SUPPLIED RECORDS:
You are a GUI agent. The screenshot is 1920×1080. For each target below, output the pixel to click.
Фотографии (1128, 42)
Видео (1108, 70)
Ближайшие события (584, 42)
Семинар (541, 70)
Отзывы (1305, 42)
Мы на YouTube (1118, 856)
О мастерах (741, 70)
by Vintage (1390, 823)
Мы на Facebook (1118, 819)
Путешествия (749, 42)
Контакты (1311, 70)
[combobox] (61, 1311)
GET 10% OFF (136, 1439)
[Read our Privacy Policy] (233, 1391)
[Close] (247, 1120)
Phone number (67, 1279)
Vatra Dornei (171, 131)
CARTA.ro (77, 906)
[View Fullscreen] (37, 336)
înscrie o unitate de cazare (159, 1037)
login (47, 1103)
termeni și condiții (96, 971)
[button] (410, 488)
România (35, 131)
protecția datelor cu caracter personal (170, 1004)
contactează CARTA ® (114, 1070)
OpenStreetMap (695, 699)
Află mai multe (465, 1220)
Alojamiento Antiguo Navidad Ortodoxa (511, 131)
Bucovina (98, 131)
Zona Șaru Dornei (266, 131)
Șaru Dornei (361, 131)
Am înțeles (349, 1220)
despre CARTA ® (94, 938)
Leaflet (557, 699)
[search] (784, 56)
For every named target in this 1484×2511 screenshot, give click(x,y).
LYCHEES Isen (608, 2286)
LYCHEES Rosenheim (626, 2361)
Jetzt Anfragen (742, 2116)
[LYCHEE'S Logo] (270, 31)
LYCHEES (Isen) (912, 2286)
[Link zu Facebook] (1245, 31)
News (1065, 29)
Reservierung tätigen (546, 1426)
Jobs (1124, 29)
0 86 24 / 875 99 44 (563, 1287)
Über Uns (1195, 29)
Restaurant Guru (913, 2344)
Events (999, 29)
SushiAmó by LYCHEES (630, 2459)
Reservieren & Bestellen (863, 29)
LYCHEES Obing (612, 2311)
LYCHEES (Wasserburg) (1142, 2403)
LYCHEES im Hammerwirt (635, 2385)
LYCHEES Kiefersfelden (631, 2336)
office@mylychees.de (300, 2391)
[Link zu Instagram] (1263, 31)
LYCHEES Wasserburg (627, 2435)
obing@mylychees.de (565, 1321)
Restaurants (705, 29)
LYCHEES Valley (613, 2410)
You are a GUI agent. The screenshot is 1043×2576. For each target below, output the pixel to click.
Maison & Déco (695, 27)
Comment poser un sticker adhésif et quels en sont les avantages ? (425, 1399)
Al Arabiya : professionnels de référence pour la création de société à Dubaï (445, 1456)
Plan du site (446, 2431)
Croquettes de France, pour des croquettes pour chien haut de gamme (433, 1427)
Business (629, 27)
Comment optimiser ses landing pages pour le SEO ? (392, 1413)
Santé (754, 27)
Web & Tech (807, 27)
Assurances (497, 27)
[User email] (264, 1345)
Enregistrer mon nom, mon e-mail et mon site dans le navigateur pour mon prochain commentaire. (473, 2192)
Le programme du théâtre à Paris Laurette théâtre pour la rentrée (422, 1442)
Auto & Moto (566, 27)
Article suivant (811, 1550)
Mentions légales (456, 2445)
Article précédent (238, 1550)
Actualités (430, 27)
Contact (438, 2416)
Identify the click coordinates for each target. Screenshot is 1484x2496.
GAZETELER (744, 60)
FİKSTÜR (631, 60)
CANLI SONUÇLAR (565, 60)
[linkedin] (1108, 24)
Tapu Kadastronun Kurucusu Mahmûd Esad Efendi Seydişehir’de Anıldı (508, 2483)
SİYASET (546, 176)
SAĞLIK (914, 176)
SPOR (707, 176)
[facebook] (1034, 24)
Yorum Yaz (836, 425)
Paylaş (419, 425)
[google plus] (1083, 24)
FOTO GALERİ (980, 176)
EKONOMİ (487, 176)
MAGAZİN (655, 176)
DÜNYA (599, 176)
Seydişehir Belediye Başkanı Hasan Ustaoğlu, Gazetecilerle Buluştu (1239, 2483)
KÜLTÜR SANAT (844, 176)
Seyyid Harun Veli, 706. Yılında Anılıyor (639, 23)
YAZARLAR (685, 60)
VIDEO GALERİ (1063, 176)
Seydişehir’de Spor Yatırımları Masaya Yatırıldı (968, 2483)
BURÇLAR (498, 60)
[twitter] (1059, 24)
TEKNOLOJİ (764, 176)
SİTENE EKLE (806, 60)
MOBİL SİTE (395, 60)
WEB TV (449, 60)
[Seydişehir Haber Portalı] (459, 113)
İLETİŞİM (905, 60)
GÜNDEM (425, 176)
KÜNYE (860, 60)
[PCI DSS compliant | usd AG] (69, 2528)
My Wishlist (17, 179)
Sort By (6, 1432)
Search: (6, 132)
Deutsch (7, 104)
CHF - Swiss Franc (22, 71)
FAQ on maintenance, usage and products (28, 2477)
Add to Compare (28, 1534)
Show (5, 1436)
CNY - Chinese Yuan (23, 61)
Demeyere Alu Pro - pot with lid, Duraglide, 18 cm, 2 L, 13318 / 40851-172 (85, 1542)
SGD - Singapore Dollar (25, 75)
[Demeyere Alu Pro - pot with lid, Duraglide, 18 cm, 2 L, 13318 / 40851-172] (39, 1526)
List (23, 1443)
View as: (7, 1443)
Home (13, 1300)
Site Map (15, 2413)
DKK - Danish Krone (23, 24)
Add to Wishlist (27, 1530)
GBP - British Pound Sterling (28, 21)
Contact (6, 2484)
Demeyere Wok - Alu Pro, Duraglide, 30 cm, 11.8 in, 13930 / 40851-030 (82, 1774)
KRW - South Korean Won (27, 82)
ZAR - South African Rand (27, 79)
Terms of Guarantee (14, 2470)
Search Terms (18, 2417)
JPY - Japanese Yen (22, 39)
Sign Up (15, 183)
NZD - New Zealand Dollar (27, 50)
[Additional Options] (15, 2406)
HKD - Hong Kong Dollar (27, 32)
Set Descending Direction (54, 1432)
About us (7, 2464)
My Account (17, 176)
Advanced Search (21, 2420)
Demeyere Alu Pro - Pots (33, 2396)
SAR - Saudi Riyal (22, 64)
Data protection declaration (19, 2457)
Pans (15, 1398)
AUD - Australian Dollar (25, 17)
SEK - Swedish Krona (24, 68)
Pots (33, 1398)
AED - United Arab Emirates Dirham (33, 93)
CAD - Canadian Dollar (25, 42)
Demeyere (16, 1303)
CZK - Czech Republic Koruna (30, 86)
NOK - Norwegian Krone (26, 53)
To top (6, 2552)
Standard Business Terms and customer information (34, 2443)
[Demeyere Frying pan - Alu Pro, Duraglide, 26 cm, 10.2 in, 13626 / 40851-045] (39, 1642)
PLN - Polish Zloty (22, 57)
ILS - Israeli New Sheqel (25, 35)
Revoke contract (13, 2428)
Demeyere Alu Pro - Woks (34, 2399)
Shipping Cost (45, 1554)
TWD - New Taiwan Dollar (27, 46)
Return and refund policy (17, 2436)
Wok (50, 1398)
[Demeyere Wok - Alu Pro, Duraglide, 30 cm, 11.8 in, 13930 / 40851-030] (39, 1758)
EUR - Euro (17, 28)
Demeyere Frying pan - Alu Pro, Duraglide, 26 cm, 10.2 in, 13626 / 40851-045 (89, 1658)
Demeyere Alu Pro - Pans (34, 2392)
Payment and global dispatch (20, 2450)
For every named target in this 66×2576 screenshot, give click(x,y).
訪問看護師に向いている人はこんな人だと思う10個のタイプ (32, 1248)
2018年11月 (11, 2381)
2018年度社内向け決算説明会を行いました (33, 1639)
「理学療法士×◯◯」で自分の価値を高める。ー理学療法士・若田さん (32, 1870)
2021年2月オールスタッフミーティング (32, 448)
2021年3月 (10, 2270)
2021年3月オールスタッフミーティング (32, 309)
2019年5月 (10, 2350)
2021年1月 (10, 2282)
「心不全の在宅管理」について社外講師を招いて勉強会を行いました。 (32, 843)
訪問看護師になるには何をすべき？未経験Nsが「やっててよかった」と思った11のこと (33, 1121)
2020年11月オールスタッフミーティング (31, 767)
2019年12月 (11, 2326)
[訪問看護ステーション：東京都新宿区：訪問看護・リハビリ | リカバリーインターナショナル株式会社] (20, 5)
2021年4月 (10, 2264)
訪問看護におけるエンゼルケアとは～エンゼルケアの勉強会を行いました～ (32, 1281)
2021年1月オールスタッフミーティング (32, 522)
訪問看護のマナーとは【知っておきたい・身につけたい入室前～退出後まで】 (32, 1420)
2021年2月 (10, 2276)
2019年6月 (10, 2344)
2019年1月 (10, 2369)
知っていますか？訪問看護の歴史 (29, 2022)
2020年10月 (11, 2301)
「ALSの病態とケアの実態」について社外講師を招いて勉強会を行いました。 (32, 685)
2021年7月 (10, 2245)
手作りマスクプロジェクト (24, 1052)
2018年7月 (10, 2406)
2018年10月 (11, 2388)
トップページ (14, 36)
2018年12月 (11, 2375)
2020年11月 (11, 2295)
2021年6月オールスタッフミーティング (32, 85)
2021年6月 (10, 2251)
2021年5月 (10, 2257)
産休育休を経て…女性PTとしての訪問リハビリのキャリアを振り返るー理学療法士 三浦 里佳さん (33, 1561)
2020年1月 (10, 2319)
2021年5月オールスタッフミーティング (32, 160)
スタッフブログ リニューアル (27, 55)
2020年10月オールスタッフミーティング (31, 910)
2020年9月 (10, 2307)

WHAT YOU HAVE TO DO:
Give back, unchanged, the run of lines in the listing above that begins at the line containing "Revoke contract (13, 2428)" and ends at the line containing "For every named target in this 66×2576", both included.

SOLUTION:
Revoke contract (13, 2428)
Demeyere Alu Pro - Woks (34, 2399)
Shipping Cost (45, 1554)
TWD - New Taiwan Dollar (27, 46)
Return and refund policy (17, 2436)
Wok (50, 1398)
[Demeyere Wok - Alu Pro, Duraglide, 30 cm, 11.8 in, 13930 / 40851-030] (39, 1758)
EUR - Euro (17, 28)
Demeyere Frying pan - Alu Pro, Duraglide, 26 cm, 10.2 in, 13626 / 40851-045 (89, 1658)
Demeyere Alu Pro - Pans (34, 2392)
Payment and global dispatch (20, 2450)
For every named target in this 66×2576 screenshot, give click(x,y).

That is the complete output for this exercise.